In 2014 Soho opened a gallery in the neighborhood of Polanco to showcase his work. Within a few years he opened an additional space in Mexico City and three others in San Miguel de Allende, Guanajuato; and Playa del Carmen, and Tulúm in Quintana Roo.

==Other photography-related work==
In 2018 Soho was guest artist and ambassador for the World Wildlife Fund's Pequeñas Navegantes contest, which promotes the preservation of the olive ridley turtle, the smallest of the marine turtles.

Soho participated in projects outside of his own work including NBC's Samsung Galaxy S8 campaign as well as the Festival Internacional de Fotografía FotoMéxico 2017, organized by the Centro de la Imagen.

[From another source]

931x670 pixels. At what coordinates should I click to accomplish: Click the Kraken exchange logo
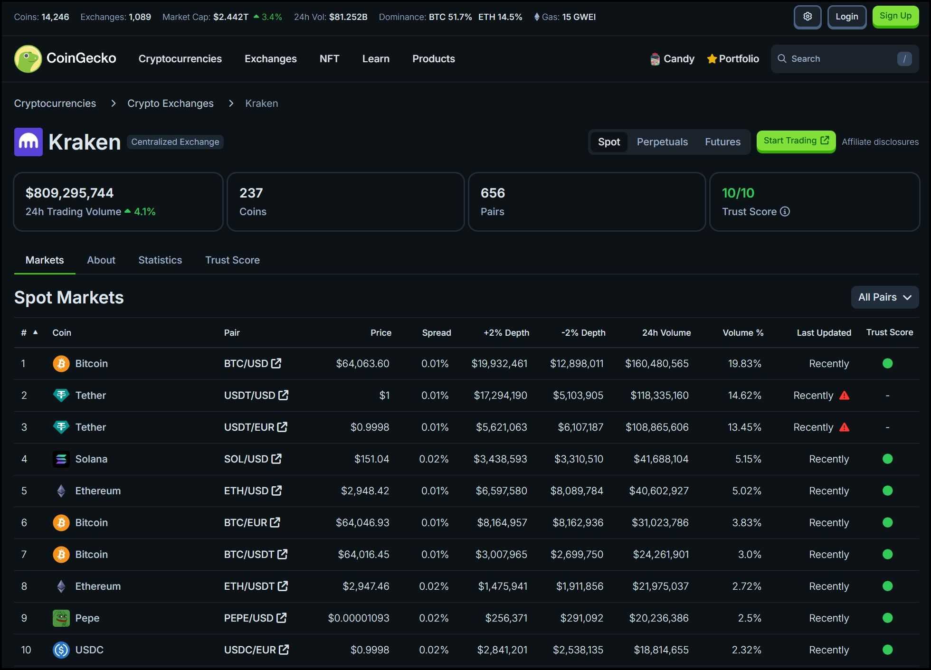[x=28, y=142]
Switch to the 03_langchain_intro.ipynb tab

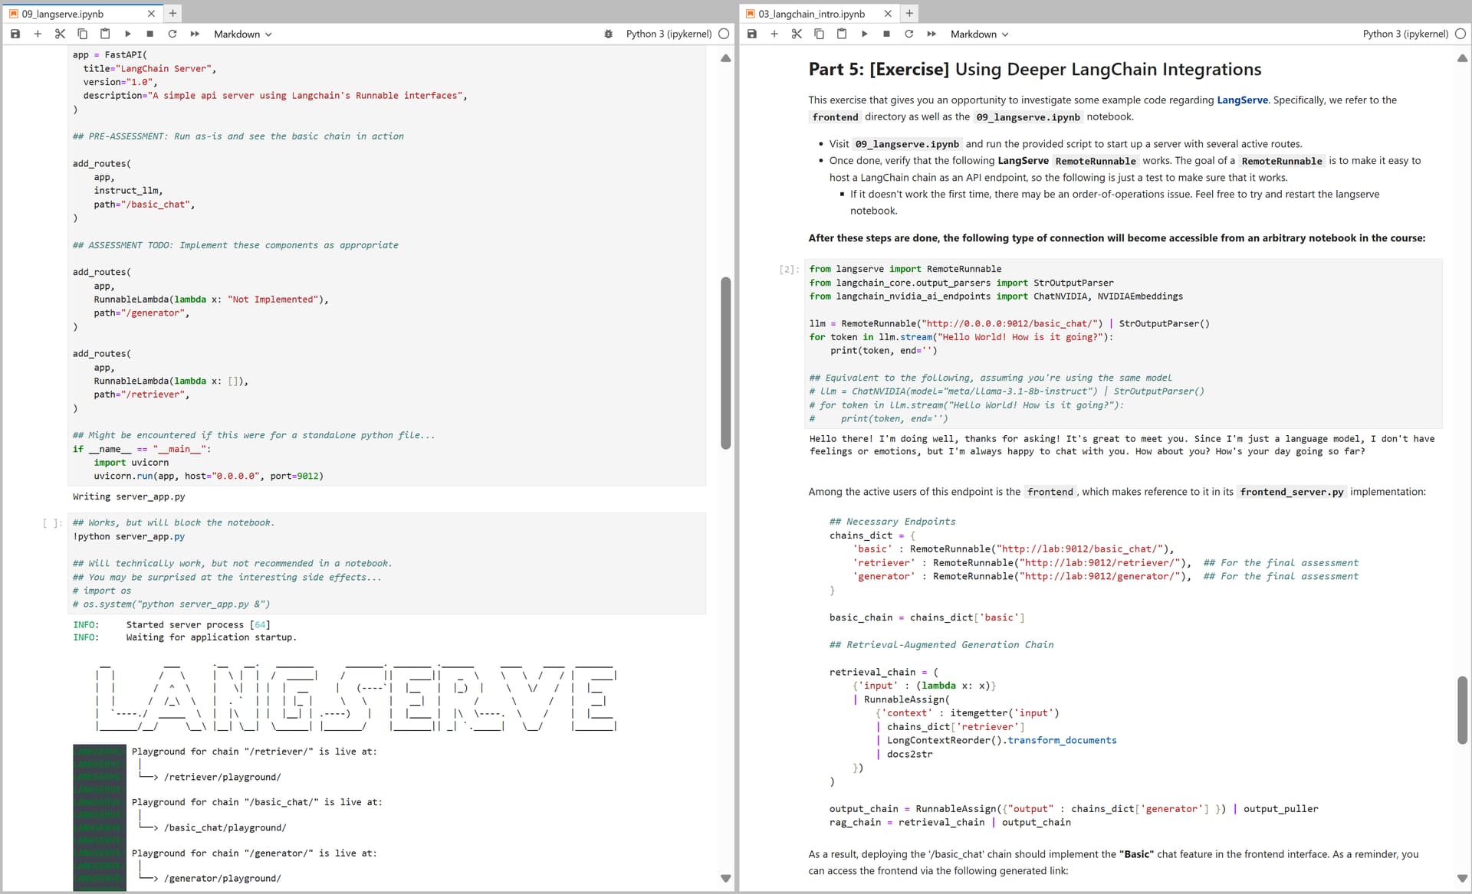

In 2017, he was a jury member at the photographic contest Reto Foto México organized by the magazine México Desconocido and Canon.

Upon request by the National Tourism Department, he participated in tourist campaigns such as Yo soy mexicano.

==Death==
Soho died from cardiac arrest in Mexico City on 10 October 2025, at the age of 53.

==Awards and recognition==
In 2018 he was listed in Forbes Mexico as one of Mexico's most creative people, an honor that recognizes individuals of significant influence and momentum. In the same year, One Hundred Artists You Can't Miss of Mexico and the National Tourism Guide named Soho as one of the country's best artists, praising his craftsmanship and the global attention he has earned as an outstanding Mexican artist.

In 2017 Soho's image "Believe," shot in Chile, won first place at the World Photographic Cup in the Nature (Landscape and Wildlife) category. Photographers from twenty-six countries on four continents participated in this category. In his acceptance speech, Soho said, "Photography restored my confidence and my life. After being immersed in the emptiness of depression, capturing images through the lens of my camera was my only motivation. I found in this art form a way of expressing my love for life and the admiration I have for nature ... I am very proud to have been honored with this award, but even more to represent my country and through my work show the world how wonderful Mexico is."

In 2016 the Mexican Photographic Committee invited Soho to participate in the Photographic World Cup, which was held that year in Portugal. His work "Zen," shot in Mozambique, won fourth place in the Nature (Landscape and Wildlife) category.

==Exhibitions==
- 2018: Vida. la Galería Abierta de las Rejas de Chapultepec, Mexico City.
- 2017: Believe. José Luis Cuevas Museum, Mexico City.